======== Excerpt
Sunday, January 10, 2010
So the first thing we did was test the GPS (iGotU) accuracy. We designed a few controlled experiments: a chain of 7 people walking in a file, holding hands (so cute) in a large circle, a chain of 7 walking in a straight line, making a step every 15 second (sooooooo boring), etc. Turns out the GPS SUCK! Big time! Though some of them may be ok. After being depressed about the complete failure of technology (the high def cameras are not charging the extended life battery I bought for them), we think that there may be some useful data after all. We shall see.
Mike, the Mpala ranch manager, said he would create a heard of 30 female sheep for us. Tomorrow morning at 8 am we will be at the boma (a local word for ‘corral’) collaring the sheep.
At 5pm today there was a soccer game between the Mpala staff and our students. We all drove to the ranch house (saw kudu, guinea fowl, dik dik, giraffes), piled out on the field and that was the first time our team got a ball and realized they had to play together. Mayank on the goal, Sebastian defense, Xing Li, Alison (a researcher here), Qing, on the offense. We scored a goal in the first 5 minutes!! It was magnificent. A beautiful play by almost the entire team, resulting in Alison’s delivery. Unfortunately, I was so engulfed watching the game that I forgot to take a video. Then we got creamed. Kenyan side had incredible runners! Mayank, our goalie, had a save ratio of about 5/6 (including taking one in the stomach) but we still lost at the end 8:2. We’ll try to get even next Sunday. We need a good name for the team. In the course of the game we went from “geek team” to “compbio” to just “team”.
While the game was going on there were giraffes in the distance on the slope, just munching on the leaves. Surreal.
================
======== Data segment
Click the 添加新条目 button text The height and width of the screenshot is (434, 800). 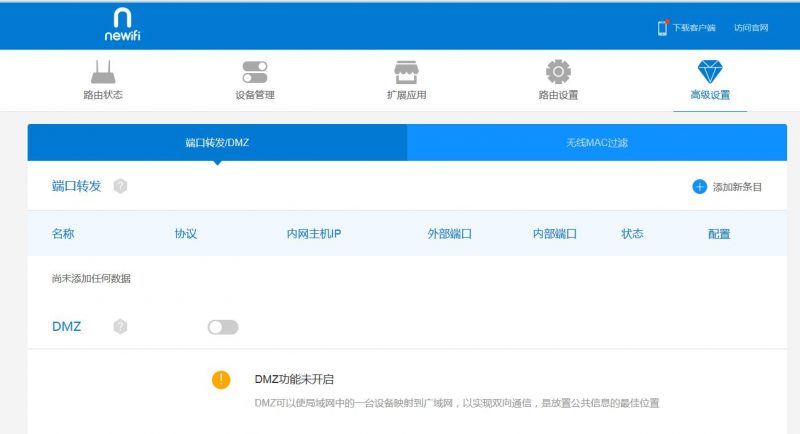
================
### Tasks to perform
• a. In the blog entry, what does the local word "boma" mean?
• b. Reproduce the passage of the blog entry starting at "Sunday, January 10, 2010" and ending at "collaring the sheep.".

### Outputs in order
• a. Corral.

• b.
Sunday, January 10, 2010
So the first thing we did was test the GPS (iGotU) accuracy. We designed a few controlled experiments: a chain of 7 people walking in a file, holding hands (so cute) in a large circle, a chain of 7 walking in a straight line, making a step every 15 second (sooooooo boring), etc. Turns out the GPS SUCK! Big time! Though some of them may be ok. After being depressed about the complete failure of technology (the high def cameras are not charging the extended life battery I bought for them), we think that there may be some useful data after all. We shall see.
Mike, the Mpala ranch manager, said he would create a heard of 30 female sheep for us. Tomorrow morning at 8 am we will be at the boma (a local word for ‘corral’) collaring the sheep.